Malam menunjukkan pukul sebelas di Blueberry Hill. Kota kecil yang berada tak jauh dari negara bagian Michigan itu tampak mati tanpa ada aktivitas di atas jam sepuluh. Lampu-lampu jalanan terlihat menerangi sebagian kota, dan hanya terdengar lolongan anjing liar di kota kecil berpenduduk kurang dari lima ribu orang tersebut.
Mia yang bekerja di salah satu restoran di Blueberry Hill tampak sibuk membersihkan peralatan dapur dan juga lantai. Dia ingin cepat-cepat pulang, tapi mengerjakan semuanya sendiri membuatnya mengurungkan niat. Biasanya Matt, bosnya ikut membantu, tapi hari ini pria itu pergi keluar kota dan memberikan tugas pada Mia sedangkan Dorothy sudah lebih dulu pulang sebelum closing.
Begitu pekerjaannya selesai, Mia mematikan lampu dan mengunci pintu restauran. Dia berjalan mengarah ke apartemennya yang berjarak lima blok dari sana.
Gadis berusia 22 tahun tersebut sudah terbiasa pulang sendiri dengan berjalan kaki, karena Blueberry Hill adalah tempat yang aman tanpa ada laporan kasus kriminal selama lebih dari enam dekade. Semua penduduk di sana lebih terbiasa berjalan kaki daripada menyumbang polusi udara dengan mengendarai mobil.
Dalam perjalanan pulang Mia merasa seseorang mengawasinya. Ini sudah tiga kali dalam seminggu dia merasa diikuti, membuatnya bergidik ngeri hingga tanpa sadar dia bergerak cepat dengan langkah lebar nyaris berlari menuju apartemennya.
Dia pernah melaporkan pada Sheriff yang bertugas di Blueberry mengenai hal ini, tapi polisi itu mengabaikan laporannya dan mengatakan untuk kembali lagi bila Mia memang memiliki bukti jika dia benar-benar diikuti.

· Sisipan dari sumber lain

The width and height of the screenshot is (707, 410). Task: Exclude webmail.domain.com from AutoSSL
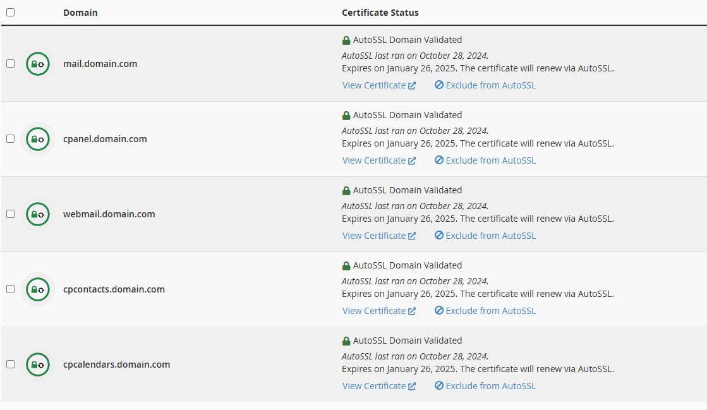click(x=485, y=236)

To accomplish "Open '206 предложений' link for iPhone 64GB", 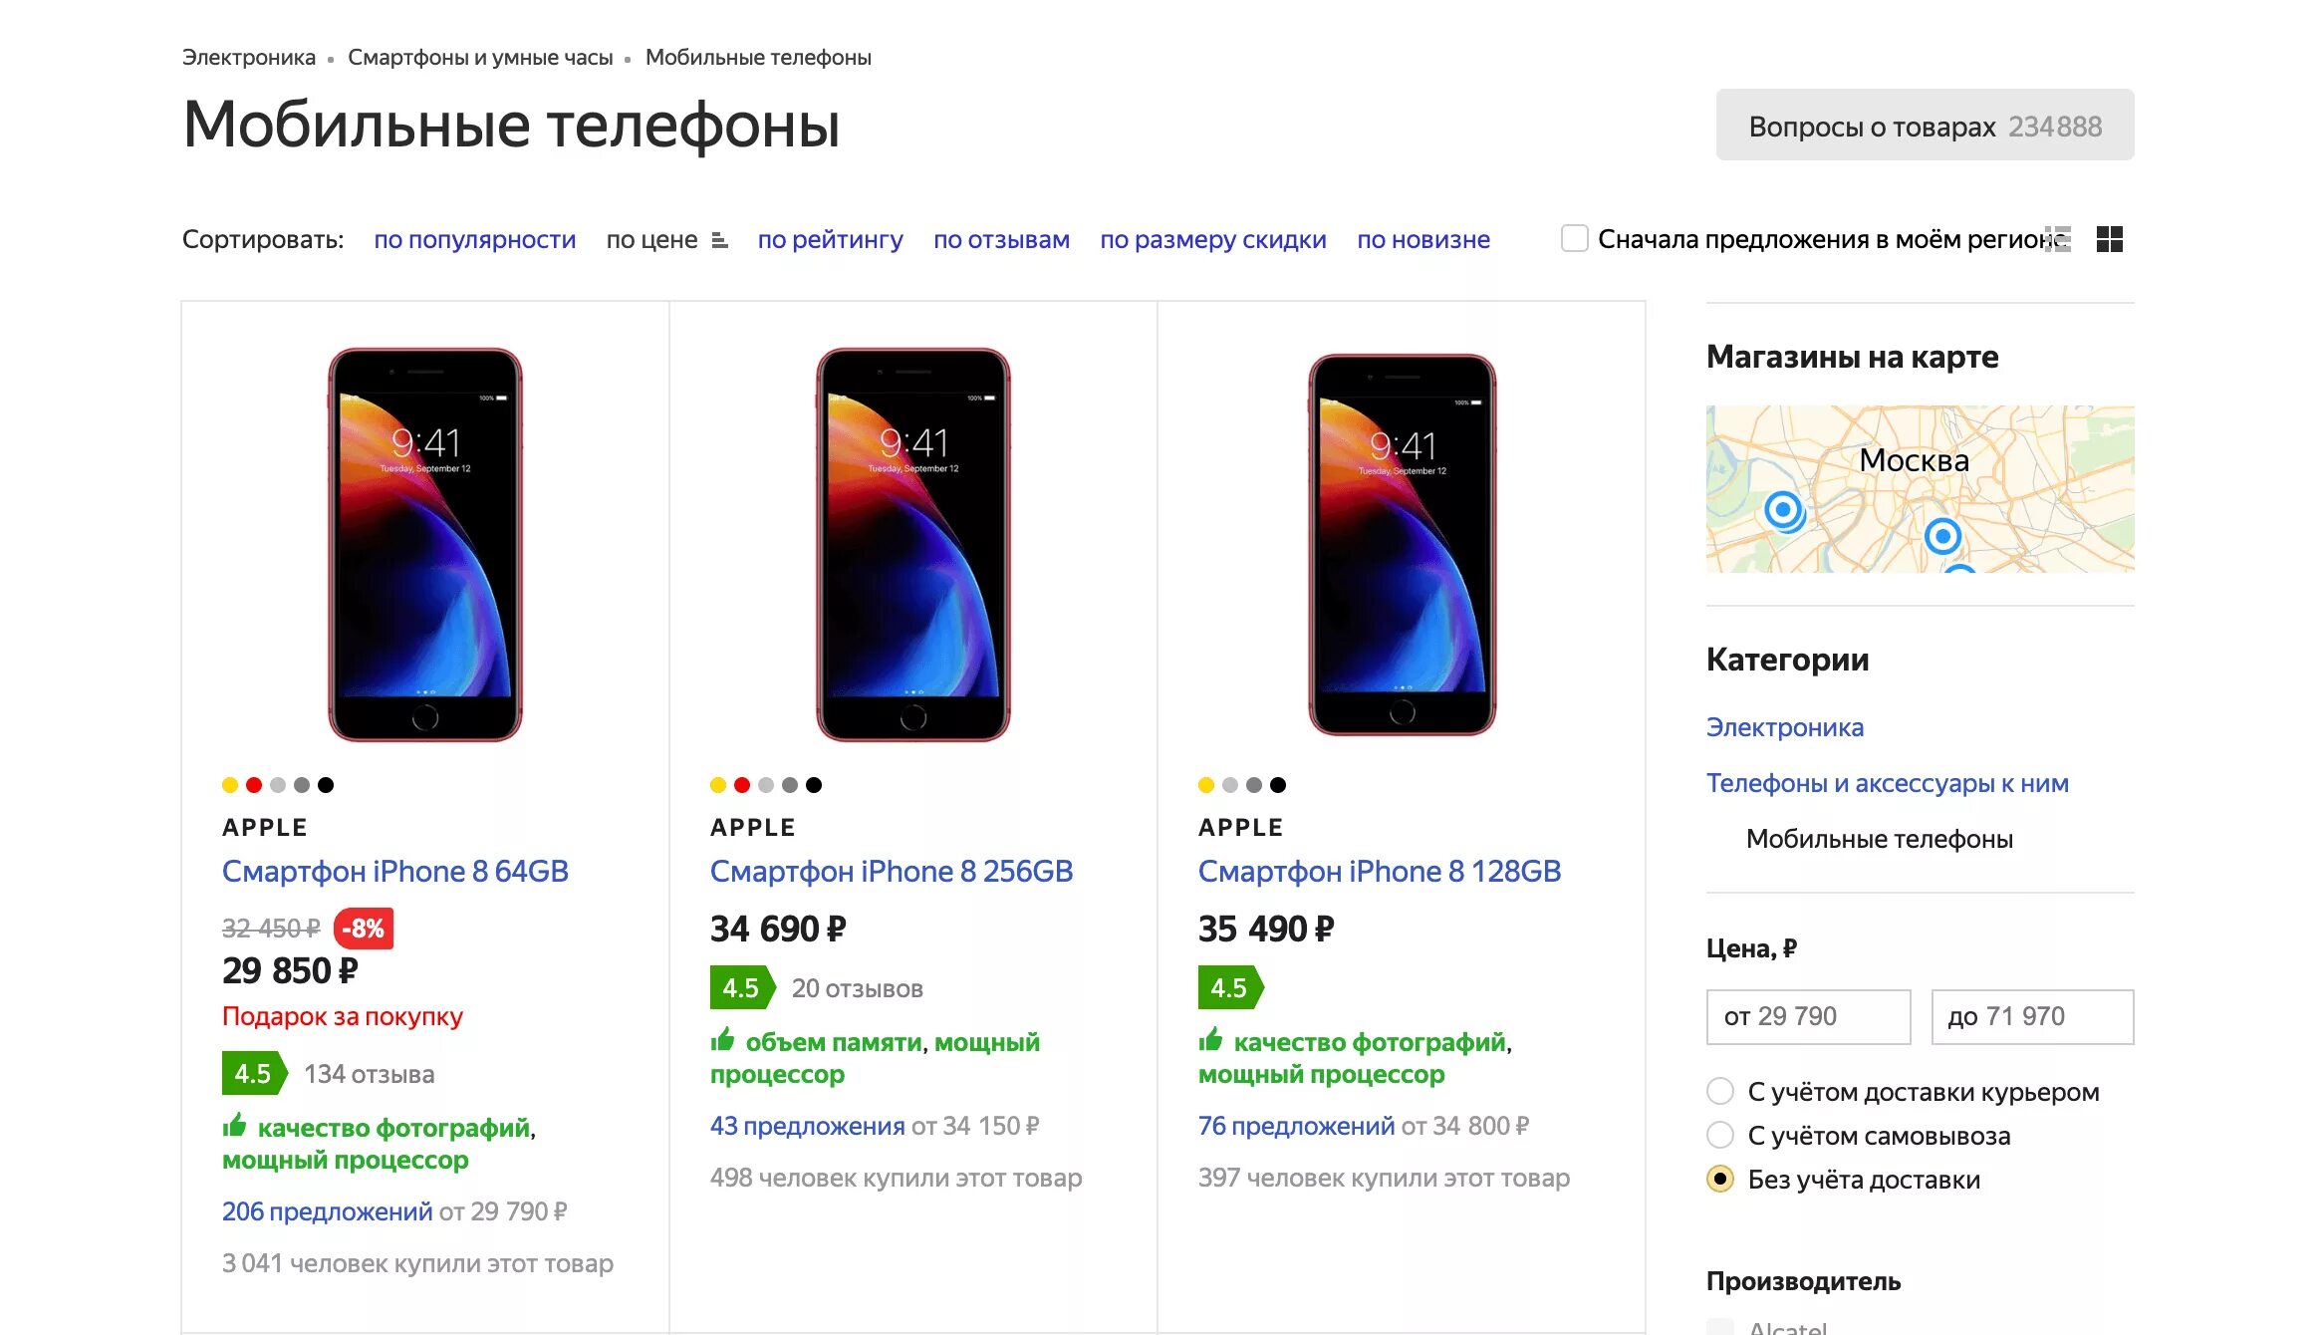I will click(x=327, y=1211).
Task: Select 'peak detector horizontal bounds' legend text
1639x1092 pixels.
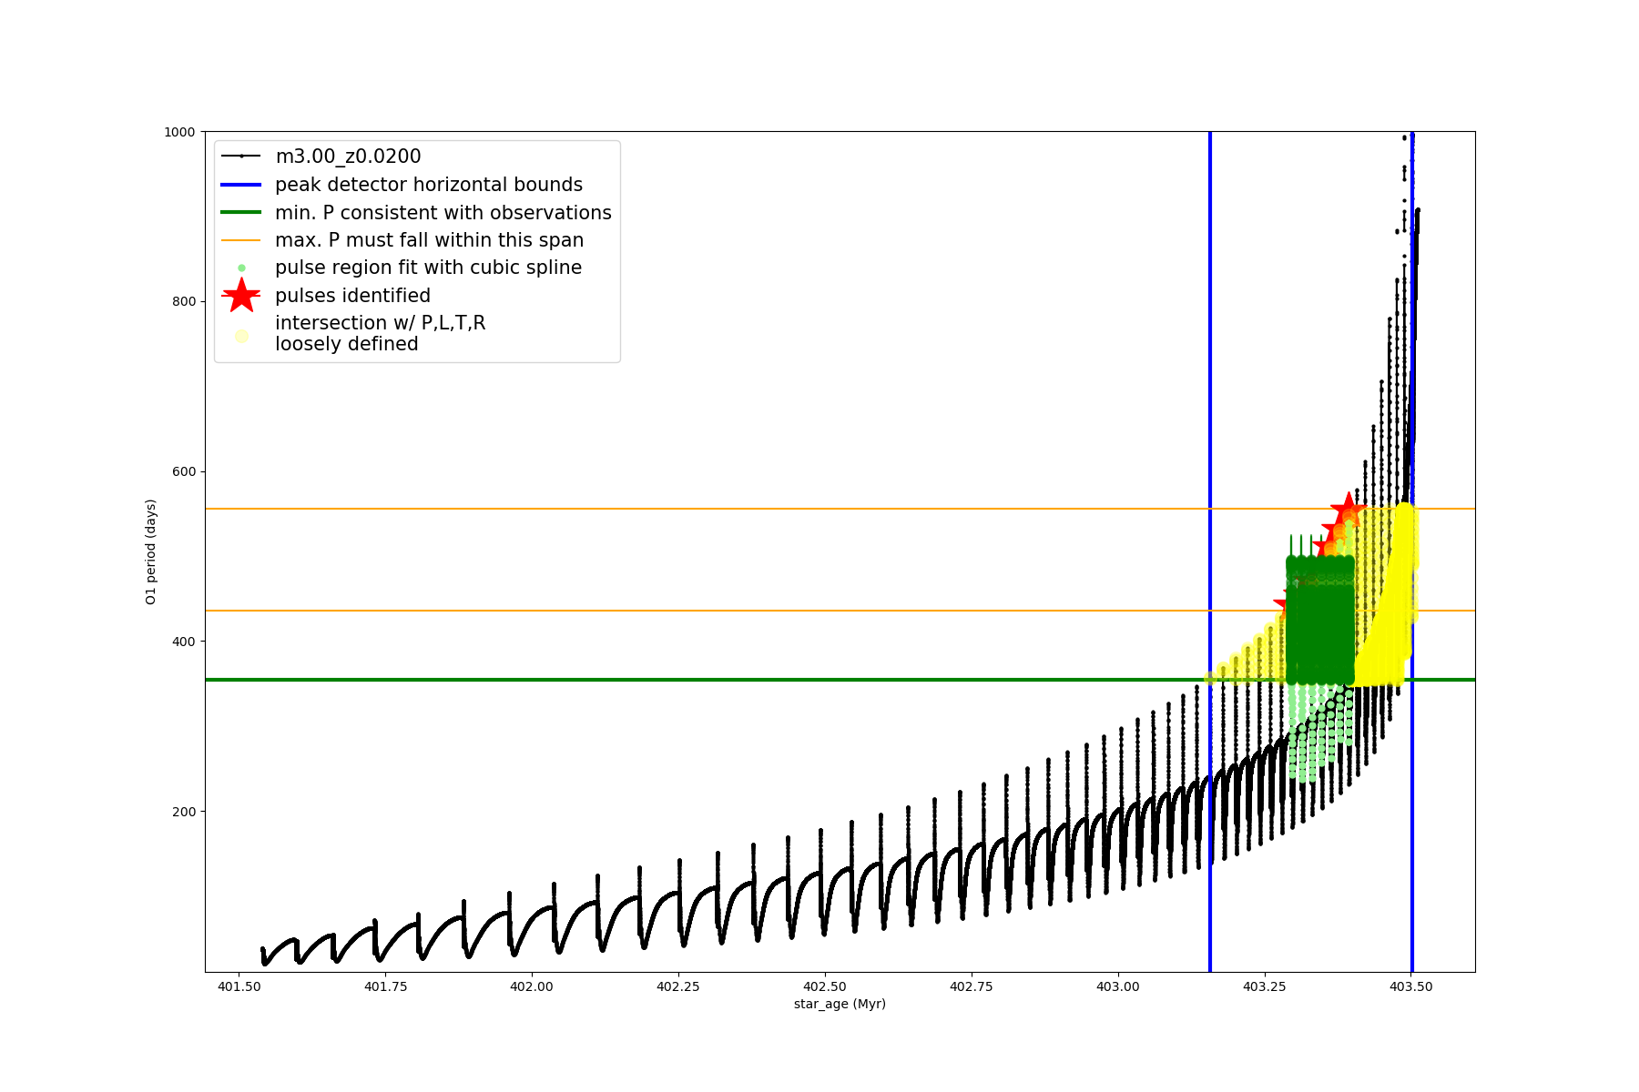Action: 428,185
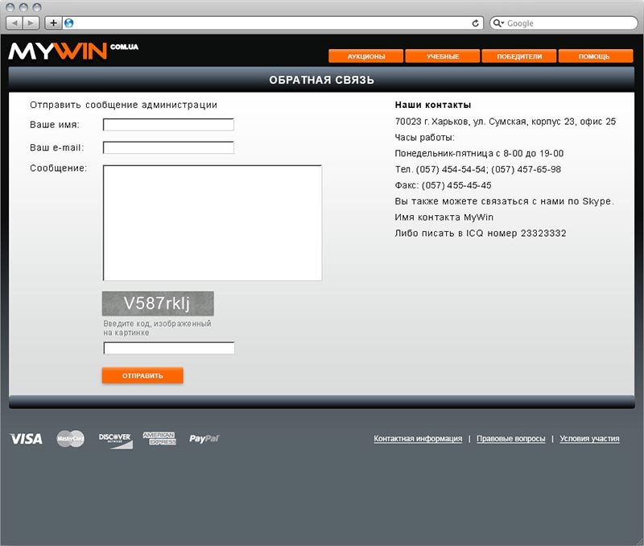644x546 pixels.
Task: Open the Помощь menu tab
Action: pos(595,56)
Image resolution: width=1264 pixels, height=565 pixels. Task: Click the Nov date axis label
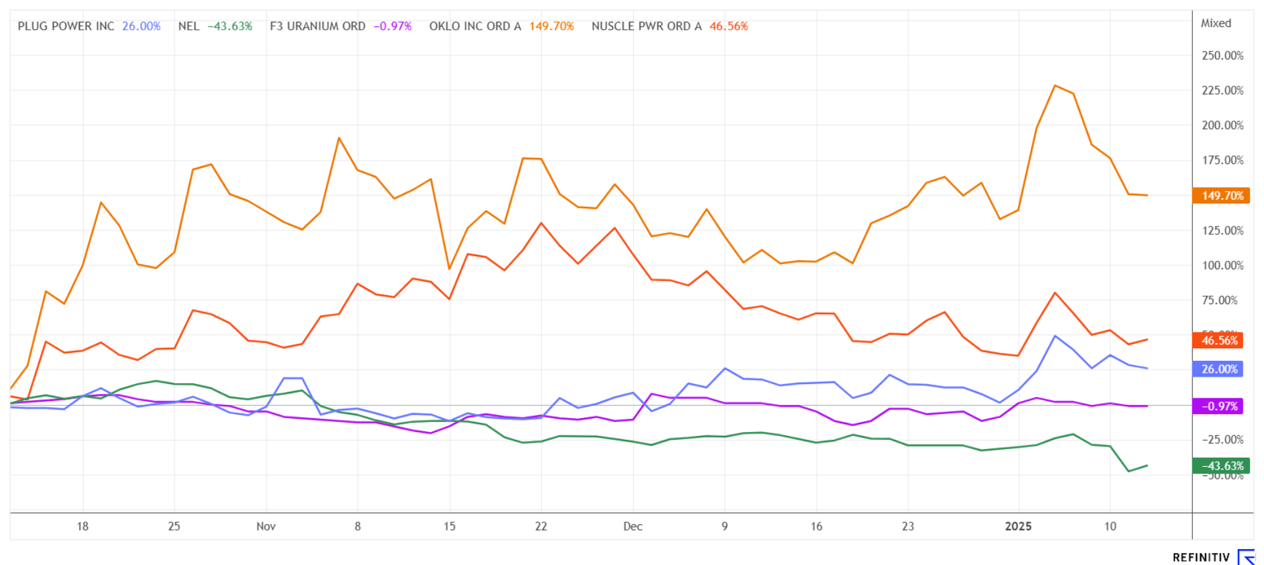[266, 526]
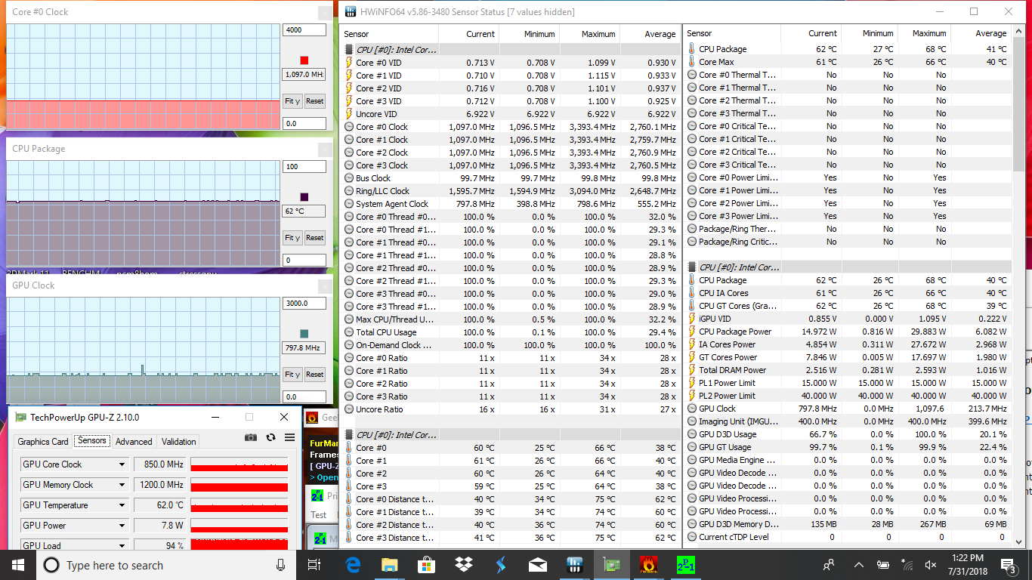Open Dropbox from the taskbar
1032x580 pixels.
click(x=463, y=564)
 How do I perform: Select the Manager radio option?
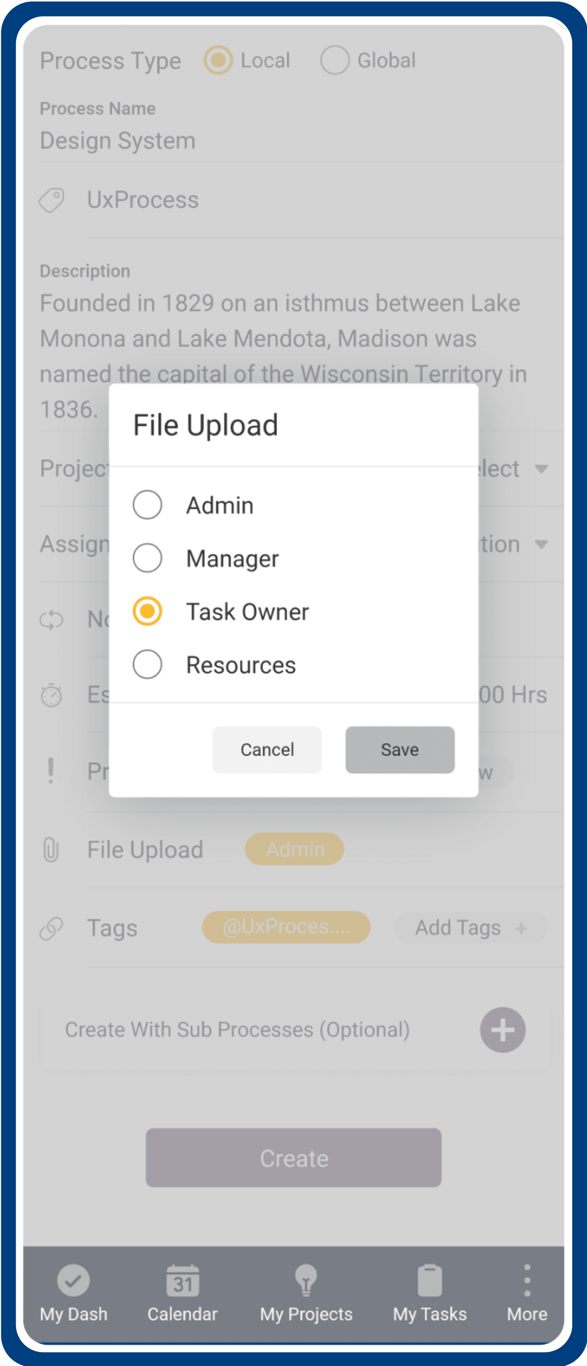point(147,558)
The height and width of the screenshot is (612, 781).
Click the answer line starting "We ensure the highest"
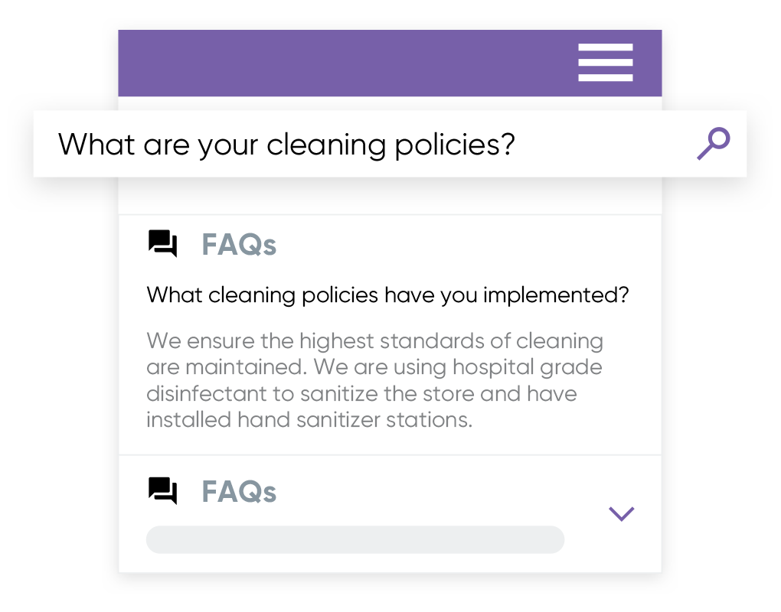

Mendengar hal itu membuat Mia marah dan kesal, hingga gadis itu tidak mau lagi kembali melapor ke kantor polisi.
Mia berdoa dalam hati orang yang mengikuti meninggalkannya, dan bila stalkernya menyerang dia akan berteriak sekencang-kencangnya.
"Kumohon, pergilah," bisik Mia lirih sembari melangkah cepat.
Suara langkah kaki yang mengikuti terdengar semakin jelas, seolah pria itu sengaja memberi tahu kehadirannya. Degup jantung Mia berdetak hebat, dan tangannya mengeluarkan keringat dingin. Seakan berkejaran dengan waktu Mia akhirnya berlari ketika ia melihat apartemennya sudah di depan mata, tapi tiba-tiba orang yang mengikuti memanggilnya.
"Mia! Tunggu sebentar!" Dari suaranya, ia terdengar seperti pria paruh baya.
Mia tidak begitu mengenal orang-orang di Blueberry Hill, selama tinggal di kota kecil itu, dia sangat menjaga privasinya dan berkomunikasi seadanya dengan para pelanggan di Deli, restauran tempatnya bekerja. Dia tidak menghiraukan panggilan pria itu, dan terus berlari tanpa sekalipun menoleh ke belakang. Saat hendak menaiki tangga, pria itupun menarik tangannya.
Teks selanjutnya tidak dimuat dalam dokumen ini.